Exercise task 1:
In the testimonies below, how old was the daughter of the man convicted as a traitor when she learned his story?

Son, age 79, of a Norwegian who accepted an offer to enlist and serve with the German occupiers.

“When somebody started talking about the war I fell silent. Everybody could tell what their fathers had done, but not I. So I was a quiet child. Later this feeling of shame changed into restlessness and insecurity. Would anything new pop up? (…) My father was a soldier on the Eastern Front. He was part of the regime which staged the Holocaust in Eastern Europe. There are still things I will not talk about. I have a feeling that what I tell also reveals something about me.”

 Grandchild, age 32, descendant of members of the Nazi Party.

I see clear lines going from my grandmother to my mother and to me. My mother used to poke her finger into my back and say “straighten up!” – presumably to conquer her inward shame. My mother justified her action by saying that her mother used to do the same thing to her. To me that is a symbol of transferring the shame.”

Daughter, age 55, of a German soldier who served in Norway.

There was something that happened in Norway during the war, something terrible which was going to leave its mark on my father more than anything else. Something so strong that he was never willing to talk about it. Something which traumatised him so profoundly that it affected our entire family, even us four siblings who never experienced the war. In this way, the war somehow became part of our lives too. (…) People who have grown up with a father traumatised by war will know what it is all about, no matter which side of the war he was on.

Bjørn, age 77, son of a German soldier.

From my early childhood I was instructed not to tell anyone that I came from Germany. In the aftermath I understood that these cover stories were good for me. I’ve had friends who haven’t had such cover stories, and who have ended their lives as grown-ups, shooting themselves because they couldn’t cope with it anymore.

Jan Jørg Tomstad, age 67, son of a well-known resistance member.

My childhood was perhaps a little different from most, and I soon became aware of who my father was. “How lucky you are!” many said. They did not know how hard it was at home. (…) A member of our family once quoted my father as saying: ‘The price peace has cost us, is a price our descendants will have to pay in the form of fear and unrest passed on from one generation to another’. There is no doubt he was right in his observation.”

Daughter, age 79, of a man who helped the Germans during the war.

I was told that my father, after the war, was convicted as a traitor because he had worked as a spy for the Germans. This was the first time I heard that story. When I learned all this I had turned 50. It was horribly painful (…) As long as there is doubt about the truth, it becomes difficult to relate to, reconcile myself with and forgive. But can I really forgive?  Guilt, forgiveness and reconciliation, those are difficult ideas and concepts, but he was my father and he was a kind man.

Daughter, age 62, who at the age of 20 happened to learn that her mother had been married to a German soldier, a fact that had never been communicated at home.

[Pointing records for text and elements]

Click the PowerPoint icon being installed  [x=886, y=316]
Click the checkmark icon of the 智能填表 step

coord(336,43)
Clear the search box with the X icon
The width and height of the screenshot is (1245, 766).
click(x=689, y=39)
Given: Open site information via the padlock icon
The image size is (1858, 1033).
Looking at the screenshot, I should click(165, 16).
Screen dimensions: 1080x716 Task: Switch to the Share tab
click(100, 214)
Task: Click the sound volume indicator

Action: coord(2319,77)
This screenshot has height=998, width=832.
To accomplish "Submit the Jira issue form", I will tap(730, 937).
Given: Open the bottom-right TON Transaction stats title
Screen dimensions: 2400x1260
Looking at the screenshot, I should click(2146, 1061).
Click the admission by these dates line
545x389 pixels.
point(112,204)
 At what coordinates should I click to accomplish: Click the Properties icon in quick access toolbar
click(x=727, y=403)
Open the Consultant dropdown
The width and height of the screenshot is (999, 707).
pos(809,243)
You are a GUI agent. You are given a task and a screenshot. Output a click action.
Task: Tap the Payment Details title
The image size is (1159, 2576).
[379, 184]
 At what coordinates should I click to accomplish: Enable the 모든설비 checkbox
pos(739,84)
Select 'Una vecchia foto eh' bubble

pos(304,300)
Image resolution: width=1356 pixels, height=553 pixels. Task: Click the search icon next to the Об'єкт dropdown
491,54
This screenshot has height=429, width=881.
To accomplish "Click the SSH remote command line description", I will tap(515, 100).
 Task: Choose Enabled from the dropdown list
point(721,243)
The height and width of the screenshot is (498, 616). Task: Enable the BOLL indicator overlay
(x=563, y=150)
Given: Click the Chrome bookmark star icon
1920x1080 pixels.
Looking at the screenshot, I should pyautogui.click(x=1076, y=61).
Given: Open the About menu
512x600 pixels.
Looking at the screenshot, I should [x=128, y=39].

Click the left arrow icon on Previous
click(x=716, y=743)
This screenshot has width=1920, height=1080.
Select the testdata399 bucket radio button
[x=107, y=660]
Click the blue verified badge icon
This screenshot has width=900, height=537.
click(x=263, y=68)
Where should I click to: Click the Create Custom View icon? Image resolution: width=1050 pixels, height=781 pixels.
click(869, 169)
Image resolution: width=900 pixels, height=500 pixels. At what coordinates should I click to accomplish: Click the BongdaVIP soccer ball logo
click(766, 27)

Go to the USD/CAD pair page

Exercise task 2:
Copy out verbatim the records from the line that contains "Image resolution: width=1356" through the end of the records, including both ends.

Complete output 1:
She had turned 50.

Complete output 2:
Image resolution: width=1356 pixels, height=553 pixels. Task: Click the search icon next to the Об'єкт dropdown
491,54
This screenshot has height=429, width=881.
To accomplish "Click the SSH remote command line description", I will tap(515, 100).
 Task: Choose Enabled from the dropdown list
point(721,243)
The height and width of the screenshot is (498, 616). Task: Enable the BOLL indicator overlay
(x=563, y=150)
Given: Click the Chrome bookmark star icon
1920x1080 pixels.
Looking at the screenshot, I should pyautogui.click(x=1076, y=61).
Given: Open the About menu
512x600 pixels.
Looking at the screenshot, I should [x=128, y=39].

Click the left arrow icon on Previous
click(x=716, y=743)
This screenshot has width=1920, height=1080.
Select the testdata399 bucket radio button
[x=107, y=660]
Click the blue verified badge icon
This screenshot has width=900, height=537.
click(x=263, y=68)
Where should I click to: Click the Create Custom View icon? Image resolution: width=1050 pixels, height=781 pixels.
click(869, 169)
Image resolution: width=900 pixels, height=500 pixels. At what coordinates should I click to accomplish: Click the BongdaVIP soccer ball logo
click(766, 27)

Go to the USD/CAD pair page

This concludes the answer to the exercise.